**TASK DIRECTIONS**: Rewrite the entries as a JSON list of strings, one string per line and no blank lines, starting at the line containing "Open F10 company information" and ending at the line containing "coord(251,860)".

**RECORDS FOR THIS TASK**:
━━━━━━━━━━━━━━━━━━━━━━━━━━━━━━
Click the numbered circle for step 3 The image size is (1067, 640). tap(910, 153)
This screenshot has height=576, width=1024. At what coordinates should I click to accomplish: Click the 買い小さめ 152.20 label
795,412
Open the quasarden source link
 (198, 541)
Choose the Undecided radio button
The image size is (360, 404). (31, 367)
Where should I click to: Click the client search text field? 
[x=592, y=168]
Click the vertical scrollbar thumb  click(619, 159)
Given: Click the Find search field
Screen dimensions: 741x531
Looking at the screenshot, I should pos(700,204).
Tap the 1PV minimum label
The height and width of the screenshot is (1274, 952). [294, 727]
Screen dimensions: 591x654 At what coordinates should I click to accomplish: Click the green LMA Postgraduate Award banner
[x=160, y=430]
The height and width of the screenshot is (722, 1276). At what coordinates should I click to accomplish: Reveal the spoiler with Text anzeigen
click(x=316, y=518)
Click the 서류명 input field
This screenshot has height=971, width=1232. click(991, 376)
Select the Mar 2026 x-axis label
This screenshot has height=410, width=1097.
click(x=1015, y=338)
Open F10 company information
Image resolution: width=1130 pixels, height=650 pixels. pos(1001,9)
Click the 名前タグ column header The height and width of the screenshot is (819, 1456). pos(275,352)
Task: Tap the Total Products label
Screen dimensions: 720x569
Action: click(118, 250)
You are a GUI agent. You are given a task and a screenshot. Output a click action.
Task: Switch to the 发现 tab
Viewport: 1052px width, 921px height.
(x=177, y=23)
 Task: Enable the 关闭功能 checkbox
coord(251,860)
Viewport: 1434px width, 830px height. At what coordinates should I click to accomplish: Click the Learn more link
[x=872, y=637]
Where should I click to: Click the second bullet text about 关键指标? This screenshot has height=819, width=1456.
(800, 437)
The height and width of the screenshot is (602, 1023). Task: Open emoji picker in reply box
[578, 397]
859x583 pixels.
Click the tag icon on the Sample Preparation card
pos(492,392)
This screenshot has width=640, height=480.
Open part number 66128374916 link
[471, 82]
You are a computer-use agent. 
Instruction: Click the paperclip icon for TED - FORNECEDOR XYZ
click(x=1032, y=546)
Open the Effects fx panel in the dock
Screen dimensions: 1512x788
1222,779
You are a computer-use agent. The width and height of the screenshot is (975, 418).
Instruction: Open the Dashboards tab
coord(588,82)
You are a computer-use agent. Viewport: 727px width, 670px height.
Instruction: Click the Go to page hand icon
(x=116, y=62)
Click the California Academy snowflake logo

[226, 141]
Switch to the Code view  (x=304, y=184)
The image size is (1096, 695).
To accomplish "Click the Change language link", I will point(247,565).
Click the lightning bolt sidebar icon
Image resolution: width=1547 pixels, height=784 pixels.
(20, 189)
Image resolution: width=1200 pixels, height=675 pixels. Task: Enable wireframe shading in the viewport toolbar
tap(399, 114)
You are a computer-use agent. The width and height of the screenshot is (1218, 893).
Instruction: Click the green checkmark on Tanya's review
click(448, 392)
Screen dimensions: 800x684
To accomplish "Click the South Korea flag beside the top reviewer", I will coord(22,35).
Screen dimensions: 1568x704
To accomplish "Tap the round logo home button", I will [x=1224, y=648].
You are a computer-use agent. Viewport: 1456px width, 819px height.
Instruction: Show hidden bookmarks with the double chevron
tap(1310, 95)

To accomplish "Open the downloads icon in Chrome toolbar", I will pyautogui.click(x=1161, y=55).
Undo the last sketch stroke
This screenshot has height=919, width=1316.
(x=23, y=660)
━━━━━━━━━━━━━━━━━━━━━━━━━━━━━━
**EXPECTED ANSWER**:
[
  "Open F10 company information",
  "Image resolution: width=1130 pixels, height=650 pixels. pos(1001,9)",
  "Click the 名前タグ column header The height and width of the screenshot is (819, 1456). pos(275,352)",
  "Task: Tap the Total Products label",
  "Screen dimensions: 720x569",
  "Action: click(118, 250)",
  "You are a GUI agent. You are given a task and a screenshot. Output a click action.",
  "Task: Switch to the 发现 tab",
  "Viewport: 1052px width, 921px height.",
  "(x=177, y=23)",
  " Task: Enable the 关闭功能 checkbox",
  "coord(251,860)"
]